I have a server I just opened. When I ssh as nt_deployer, it asks me for an ssh passphrase:

Nets-Mac-Pro:mysite emai$ ssh [email protected]
Enter passphrase for key '/Users/emai/.ssh/id_rsa': 
[email protected]'s password: 
Welcome to Ubuntu 14.04 LTS (GNU/Linux 3.13.0-29-generic x86_64)

However, when I ssh as emai, it doesn't ask:

Nets-Mac-Pro:mysite emai$ ssh [email protected]
[email protected]'s password: 
Welcome to Ubuntu 14.04 LTS (GNU/Linux 3.13.0-29-generic x86_64)

Can someone tell me how I would stop the passphrase prompt from popping up for nt_deployer?

  • I ran ssh-keygen and it worked
    – bigpotato
    Jul 18, 2014 at 21:12
  • Please post your solution, and mark it as an answer - that stops ServerFault being left with "un-answered" questions that don't need any help. Jul 18, 2014 at 21:37
  • When you ran ssh-keygen, you likely destroyed the previous key. Are you aware of why you even had one? Jul 19, 2014 at 1:11

2 Answers 2


This line Enter passphrase for key '/Users/emai/.ssh/id_rsa': means that your key is protected by a password entered when that key was generated every time you use it it will ask for a password.

by running ssh-keygen one more time without entering the password you've generated another key. No password in the key - no password prompt :)

here is quote from ssh-keygen manpage:

Normally this program generates the key and asks for a file in which to store the private key. The public key is stored in a file with the same name but ``.pub'' appended. The program also asks for a passphrase. The passphrase may be empty to indicate no passphrase (host keys must have an empty passphrase), or it may be a string of arbitrary length. A passphrase is similar to a password, except it can be a phrase with a series of words, punctuation, numbers, whitespace, or any string of characters you want. Good passphrases are 10-30 characters long, are not simple sentences or otherwise easily guessable (English prose has only 1-2 bits of entropy per character, and provides very bad passphrases), and contain a mix of upper and lowercase letters, numbers, and non-alphanumeric characters. The passphrase can be changed later by using the -p option.

There is no way to recover a lost passphrase. If the passphrase is lost or forgotten, a new key must be generated and the corresponding public key copied to other machines.

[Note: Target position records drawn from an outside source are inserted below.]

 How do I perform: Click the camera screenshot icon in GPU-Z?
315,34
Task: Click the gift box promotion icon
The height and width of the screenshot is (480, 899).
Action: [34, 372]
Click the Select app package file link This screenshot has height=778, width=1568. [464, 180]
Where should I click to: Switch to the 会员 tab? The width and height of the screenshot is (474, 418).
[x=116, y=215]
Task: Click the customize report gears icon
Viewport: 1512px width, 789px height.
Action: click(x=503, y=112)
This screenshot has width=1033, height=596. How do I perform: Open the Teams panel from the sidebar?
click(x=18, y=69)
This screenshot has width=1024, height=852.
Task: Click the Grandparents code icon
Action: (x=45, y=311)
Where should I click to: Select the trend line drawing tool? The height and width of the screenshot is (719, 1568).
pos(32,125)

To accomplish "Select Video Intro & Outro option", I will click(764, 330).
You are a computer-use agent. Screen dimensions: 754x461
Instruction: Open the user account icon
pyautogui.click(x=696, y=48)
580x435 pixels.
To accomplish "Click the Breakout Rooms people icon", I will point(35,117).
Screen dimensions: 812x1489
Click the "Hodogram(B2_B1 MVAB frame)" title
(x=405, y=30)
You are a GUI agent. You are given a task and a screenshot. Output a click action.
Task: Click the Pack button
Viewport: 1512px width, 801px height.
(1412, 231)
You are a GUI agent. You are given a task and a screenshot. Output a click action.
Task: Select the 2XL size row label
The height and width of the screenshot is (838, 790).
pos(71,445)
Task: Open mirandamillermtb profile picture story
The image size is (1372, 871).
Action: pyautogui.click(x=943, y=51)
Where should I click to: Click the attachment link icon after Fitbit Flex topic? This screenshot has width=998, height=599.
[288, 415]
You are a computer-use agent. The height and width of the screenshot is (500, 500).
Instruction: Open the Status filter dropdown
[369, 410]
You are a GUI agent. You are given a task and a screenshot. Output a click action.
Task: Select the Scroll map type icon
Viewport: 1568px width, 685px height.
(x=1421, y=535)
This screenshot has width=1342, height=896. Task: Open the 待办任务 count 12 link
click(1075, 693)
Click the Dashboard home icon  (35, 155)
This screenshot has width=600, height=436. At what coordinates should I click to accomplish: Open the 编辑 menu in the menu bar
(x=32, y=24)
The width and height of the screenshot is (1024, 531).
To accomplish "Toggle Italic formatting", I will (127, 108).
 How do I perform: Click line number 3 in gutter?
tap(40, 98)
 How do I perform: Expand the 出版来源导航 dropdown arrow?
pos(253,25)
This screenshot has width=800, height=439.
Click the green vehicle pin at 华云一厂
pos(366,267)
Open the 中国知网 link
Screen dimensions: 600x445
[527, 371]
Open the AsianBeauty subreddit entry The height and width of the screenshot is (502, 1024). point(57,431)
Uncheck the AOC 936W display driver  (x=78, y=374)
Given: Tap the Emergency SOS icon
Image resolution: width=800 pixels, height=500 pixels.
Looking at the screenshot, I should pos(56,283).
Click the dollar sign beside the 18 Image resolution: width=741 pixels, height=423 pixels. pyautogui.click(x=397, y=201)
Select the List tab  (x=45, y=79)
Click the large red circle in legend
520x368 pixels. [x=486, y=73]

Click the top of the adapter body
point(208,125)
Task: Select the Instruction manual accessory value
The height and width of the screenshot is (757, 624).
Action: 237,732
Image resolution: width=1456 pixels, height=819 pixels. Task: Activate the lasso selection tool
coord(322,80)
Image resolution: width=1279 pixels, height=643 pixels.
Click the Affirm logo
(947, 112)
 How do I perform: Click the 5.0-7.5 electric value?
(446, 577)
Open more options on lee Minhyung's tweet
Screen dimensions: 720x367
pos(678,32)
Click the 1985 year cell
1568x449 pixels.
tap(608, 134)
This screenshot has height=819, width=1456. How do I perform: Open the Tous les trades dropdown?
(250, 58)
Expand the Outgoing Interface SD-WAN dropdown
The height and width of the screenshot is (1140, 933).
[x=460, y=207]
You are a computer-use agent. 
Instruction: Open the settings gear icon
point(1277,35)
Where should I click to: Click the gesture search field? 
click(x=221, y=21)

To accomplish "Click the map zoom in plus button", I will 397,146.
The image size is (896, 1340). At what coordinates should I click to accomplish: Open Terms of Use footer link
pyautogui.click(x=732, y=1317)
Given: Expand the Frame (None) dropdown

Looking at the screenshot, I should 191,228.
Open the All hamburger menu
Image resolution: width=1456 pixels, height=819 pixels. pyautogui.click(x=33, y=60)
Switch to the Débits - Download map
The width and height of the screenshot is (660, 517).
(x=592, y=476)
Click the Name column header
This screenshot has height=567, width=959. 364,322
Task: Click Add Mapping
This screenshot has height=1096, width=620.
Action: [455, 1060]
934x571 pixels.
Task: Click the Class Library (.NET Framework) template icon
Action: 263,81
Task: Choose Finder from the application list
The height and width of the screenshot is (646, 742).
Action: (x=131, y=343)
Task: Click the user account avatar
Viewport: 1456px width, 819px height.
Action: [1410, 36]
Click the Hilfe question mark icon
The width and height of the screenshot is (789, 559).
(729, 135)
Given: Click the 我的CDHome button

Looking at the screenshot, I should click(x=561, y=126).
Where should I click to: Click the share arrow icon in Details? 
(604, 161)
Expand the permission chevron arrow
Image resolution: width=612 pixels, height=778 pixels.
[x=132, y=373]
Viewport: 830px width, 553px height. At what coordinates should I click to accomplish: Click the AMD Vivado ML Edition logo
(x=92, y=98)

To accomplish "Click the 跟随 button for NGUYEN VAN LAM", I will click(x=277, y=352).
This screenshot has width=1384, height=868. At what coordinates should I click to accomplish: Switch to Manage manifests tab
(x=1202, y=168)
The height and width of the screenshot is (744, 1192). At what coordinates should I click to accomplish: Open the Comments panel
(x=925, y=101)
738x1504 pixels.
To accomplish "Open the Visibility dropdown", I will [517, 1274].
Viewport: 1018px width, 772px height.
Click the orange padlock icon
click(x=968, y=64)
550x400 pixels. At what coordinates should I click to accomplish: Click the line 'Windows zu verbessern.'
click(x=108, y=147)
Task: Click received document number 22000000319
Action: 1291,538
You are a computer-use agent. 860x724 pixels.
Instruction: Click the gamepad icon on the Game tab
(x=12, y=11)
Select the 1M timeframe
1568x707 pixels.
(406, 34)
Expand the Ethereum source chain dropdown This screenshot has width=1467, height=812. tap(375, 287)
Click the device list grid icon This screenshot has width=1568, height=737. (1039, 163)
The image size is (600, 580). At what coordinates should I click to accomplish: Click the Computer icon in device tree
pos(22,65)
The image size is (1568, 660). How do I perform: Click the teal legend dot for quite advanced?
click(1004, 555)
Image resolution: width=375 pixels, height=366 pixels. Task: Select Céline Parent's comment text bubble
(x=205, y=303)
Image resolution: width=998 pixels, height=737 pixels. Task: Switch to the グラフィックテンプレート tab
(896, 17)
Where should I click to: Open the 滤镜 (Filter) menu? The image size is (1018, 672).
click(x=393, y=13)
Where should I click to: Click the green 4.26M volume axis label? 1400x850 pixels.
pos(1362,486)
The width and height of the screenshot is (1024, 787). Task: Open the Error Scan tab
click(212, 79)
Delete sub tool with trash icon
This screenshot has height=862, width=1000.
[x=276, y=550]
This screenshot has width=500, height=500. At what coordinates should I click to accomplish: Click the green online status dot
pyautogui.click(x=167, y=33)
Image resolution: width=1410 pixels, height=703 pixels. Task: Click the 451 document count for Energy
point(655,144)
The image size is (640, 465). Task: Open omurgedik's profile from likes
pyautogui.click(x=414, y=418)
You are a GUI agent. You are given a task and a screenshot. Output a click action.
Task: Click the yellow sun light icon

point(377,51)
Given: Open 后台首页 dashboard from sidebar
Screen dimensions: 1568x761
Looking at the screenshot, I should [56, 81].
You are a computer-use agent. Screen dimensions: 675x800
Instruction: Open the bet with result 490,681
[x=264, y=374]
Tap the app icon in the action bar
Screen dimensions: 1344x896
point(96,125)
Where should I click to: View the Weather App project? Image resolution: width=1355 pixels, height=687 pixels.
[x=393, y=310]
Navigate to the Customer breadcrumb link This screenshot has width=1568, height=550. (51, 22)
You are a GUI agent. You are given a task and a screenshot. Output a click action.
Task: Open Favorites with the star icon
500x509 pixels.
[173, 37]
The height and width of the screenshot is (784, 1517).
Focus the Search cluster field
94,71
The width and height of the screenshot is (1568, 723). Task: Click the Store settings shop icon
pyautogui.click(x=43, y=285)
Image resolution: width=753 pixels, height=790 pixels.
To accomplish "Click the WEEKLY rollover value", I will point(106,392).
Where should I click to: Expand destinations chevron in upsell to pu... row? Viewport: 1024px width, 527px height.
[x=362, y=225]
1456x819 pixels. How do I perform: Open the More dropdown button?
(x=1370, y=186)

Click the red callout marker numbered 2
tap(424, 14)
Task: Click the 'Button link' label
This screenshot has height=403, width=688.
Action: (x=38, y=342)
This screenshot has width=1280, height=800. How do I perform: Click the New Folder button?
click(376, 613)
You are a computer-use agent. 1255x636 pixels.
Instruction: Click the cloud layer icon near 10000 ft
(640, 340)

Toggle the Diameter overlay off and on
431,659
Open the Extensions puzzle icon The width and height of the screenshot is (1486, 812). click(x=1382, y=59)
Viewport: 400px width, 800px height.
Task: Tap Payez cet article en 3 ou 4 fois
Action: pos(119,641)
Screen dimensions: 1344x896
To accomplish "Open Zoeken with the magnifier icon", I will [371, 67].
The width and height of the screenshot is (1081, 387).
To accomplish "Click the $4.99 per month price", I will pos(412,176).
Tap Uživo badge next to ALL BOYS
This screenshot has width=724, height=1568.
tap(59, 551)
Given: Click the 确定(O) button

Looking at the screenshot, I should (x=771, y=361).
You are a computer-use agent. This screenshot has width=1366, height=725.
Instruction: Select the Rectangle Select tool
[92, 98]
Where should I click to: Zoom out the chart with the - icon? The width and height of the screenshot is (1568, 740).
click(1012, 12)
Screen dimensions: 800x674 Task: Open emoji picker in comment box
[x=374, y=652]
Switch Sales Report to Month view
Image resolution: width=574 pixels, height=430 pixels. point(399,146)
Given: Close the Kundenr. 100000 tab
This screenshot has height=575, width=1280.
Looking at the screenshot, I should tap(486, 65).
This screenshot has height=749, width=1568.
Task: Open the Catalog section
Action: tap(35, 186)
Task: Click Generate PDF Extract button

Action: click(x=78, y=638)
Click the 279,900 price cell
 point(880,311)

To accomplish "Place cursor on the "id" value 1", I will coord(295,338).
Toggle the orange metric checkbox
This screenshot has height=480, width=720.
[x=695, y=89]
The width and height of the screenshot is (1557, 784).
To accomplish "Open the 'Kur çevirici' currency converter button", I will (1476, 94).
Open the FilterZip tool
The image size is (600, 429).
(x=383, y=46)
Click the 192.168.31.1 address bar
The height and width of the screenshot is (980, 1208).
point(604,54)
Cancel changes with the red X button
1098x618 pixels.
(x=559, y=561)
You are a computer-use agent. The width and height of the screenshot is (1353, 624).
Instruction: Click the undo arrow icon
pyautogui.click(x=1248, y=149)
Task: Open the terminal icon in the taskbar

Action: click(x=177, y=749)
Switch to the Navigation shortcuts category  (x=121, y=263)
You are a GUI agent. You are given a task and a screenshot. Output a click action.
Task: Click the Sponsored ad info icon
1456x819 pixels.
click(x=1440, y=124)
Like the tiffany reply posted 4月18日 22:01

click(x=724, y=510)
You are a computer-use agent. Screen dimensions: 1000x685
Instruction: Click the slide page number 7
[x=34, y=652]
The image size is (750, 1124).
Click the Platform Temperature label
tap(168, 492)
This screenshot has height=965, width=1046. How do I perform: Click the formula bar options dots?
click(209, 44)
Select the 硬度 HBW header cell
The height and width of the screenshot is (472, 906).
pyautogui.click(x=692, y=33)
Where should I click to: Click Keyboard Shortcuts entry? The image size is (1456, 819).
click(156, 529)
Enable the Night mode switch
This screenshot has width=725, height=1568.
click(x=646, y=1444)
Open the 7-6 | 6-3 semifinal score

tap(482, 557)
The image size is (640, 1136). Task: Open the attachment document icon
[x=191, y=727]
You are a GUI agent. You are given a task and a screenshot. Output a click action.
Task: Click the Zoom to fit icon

  • I've found that SSH will prompt for a passphrase if it has trouble reading the private key. I gave it an empty file, and it asked for a passphrase.
    – makhdumi
    Apr 22, 2015 at 17:17
  • 1
    That means you need to execute ssh -v to see the actual error, usually it is permissions problem, as the key file must have 0600 permissions.
    – stimur
    Apr 22, 2015 at 20:49
  • It could also be that the user doesn't own the key file. This often happens while copying the keys from other users. May 28, 2015 at 18:43
  • @stimur 400 should be sufficient
    – 030
    May 15, 2017 at 12:06
  • 2
    Warning: at least on my OpenSSH_7.6p1 Ubuntu-4ubuntu0.3, OpenSSL 1.0.2n 7 Dec 2017, openssh will ask for a passphrase even on a key that doesn't have a passphrase if there is no newline after the -----END OPENSSH PRIVATE KEY----- - just adding a newline after that makes it stop asking for a passphrase, weird stuff.
    – hanshenrik
    Apr 28, 2020 at 18:10

Building on stimur's answer, yes, ssh is asking for a key's passphrase. Which means you are using a key in the first place.

If that is what you want - a private key protected with a passphrase, you can use ssh-agent to remember the passphrase (or the decrypted private key, I'm not sure which one), so that you can login without typing the passphrase again. You can remember it indefinitely, or for a fixed amount of time.

man ssh-agent and man ssh-add!

  • what if I run ssh-agent, ssh-add and after running ssh command it still asks passphrase? And when I enter the passphrase, it even ask password, because it thinks that passphrase is wrong probably? If passphrase is wrong then ssh-add command would also not accept it.
    – Darius.V
    Apr 21, 2015 at 12:19
  • Darius: either the passphrase is wrong, or you've got more than one key. Try the ssh -v option. Apr 21, 2015 at 12:22
  • I tried -vvv. After it asks passphrase - it says "no passphrase give, try next key". But pashprhase is empty string, so I just hit enter. Then it writes "we did not send a packet, disable method" and "authmethod_lookup password" and after few messages it asks password. Tried entering '' and enter, then it says - bad passphrase. And I have more than one key, one is with passphrase, another is without passprase. But I pass to ssh command -i id_rsa and it should know that I use one without passphrase
    – Darius.V
    Apr 21, 2015 at 12:26
  • @Darius.V: you can specify key explicitly by -i /path/to/key and check verbose output of ssh, plus verify permissions for the key file. Please make sure you're using public key, not private.